Page extract
┌──
They are seperated, they have a partitioning down the middle of the cage at the min, but it won't last long, couple of days maybe. 
She was in with all females, the woman they got them from had males and females seperate. And they were transported here in seperate boxes, and i got them out 1 by one, realised male and female and put the seperation up.

I can't really get more rats right now, i don't really have the room for another tank/cage my OH is already annoyed that my dad got me them without asking first. My OH has a bit of a phobia going on with them. He thinks there ok, as long as there at the other side of the room and not next to him! 

The cage wasn't bought from a pet shop, it was bought from the woman who they got the rats off, its around 2/3ft long and 1.5ft wide and i'd say 1ft 5 high. 
They are very small at the min, they are half the size of my palm (not inc tail), and have loads of room, going to buy a taller one with more shelves and stuff in a few weeks.

The woman they were got from said we can take her back if we want, she said she didn't realise that my dad was going to give me a male and female. She was under the impression that the females were going to stay together and the males the same.
But i'm not sure i can bring myself to take her back.

I don't have a picture right now, i can't get them to stay still long enough! She is a husky rat, i thought she was crossed with another but i think i got it wrong. I think its him thats crossed, he's blue and super soft.


----------



## blade100 (Aug 24, 2009)

U need to get them a same sex friend rats need company of there own kind!
Either that or rehome the female or male and get which ever one a friend.

Plus u don't get crossed bred rats.
They come in many varieties and coat types.
It would help if u took a pic of them so we can see.


----------



## blubell (Nov 22, 2010)

I'm aware they need company. And if one goes back, i'll get another as she breeds them. 

And as i said, i cant get a picture


----------



## Snippet (Apr 14, 2011)

I wouldn't take then back to the pet shop. It's better to rehome them yourself. IMO you need to do this and get the remaining one same sex company from a rescue or a breeder. 

And your cage is too small. A pair of rats need a cage that is at least 50x80x70cm, and babies are a lot more active then adults so they will benifit from a larger cage. The one you've got will do until they're a bit tamer, but after that they will need a bigger cage. I know this isn't your fault as the pet shop sold you an unsuitable cage, I'm just giving you information.


----------



## Guest (Nov 16, 2011)
└──
Task details
In the forum thread about pet rats above, how would the sentence "It's better to rehome them yourself." read in Spanish?

Provided data
┌──
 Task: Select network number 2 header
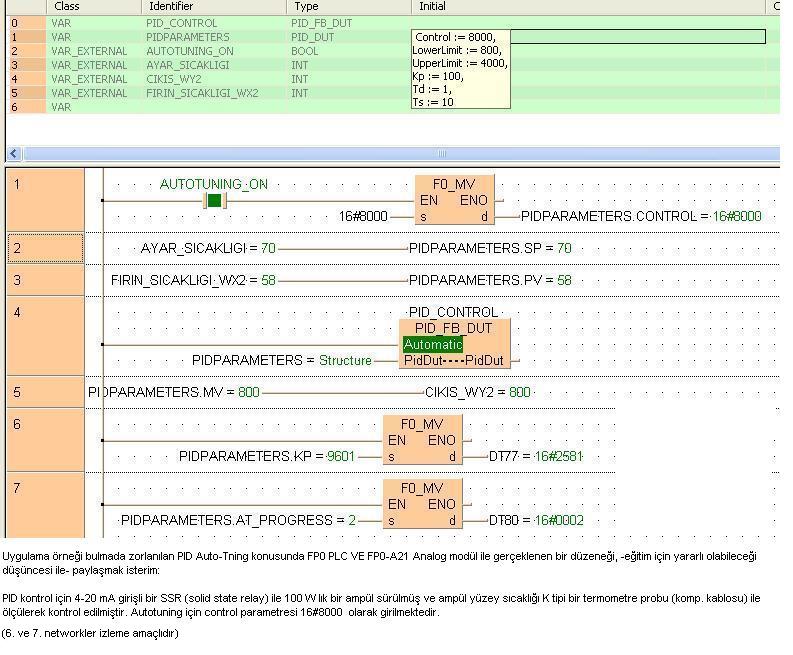pyautogui.click(x=45, y=248)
└──
Result below
Es mejor buscarles un nuevo hogar por tu cuenta.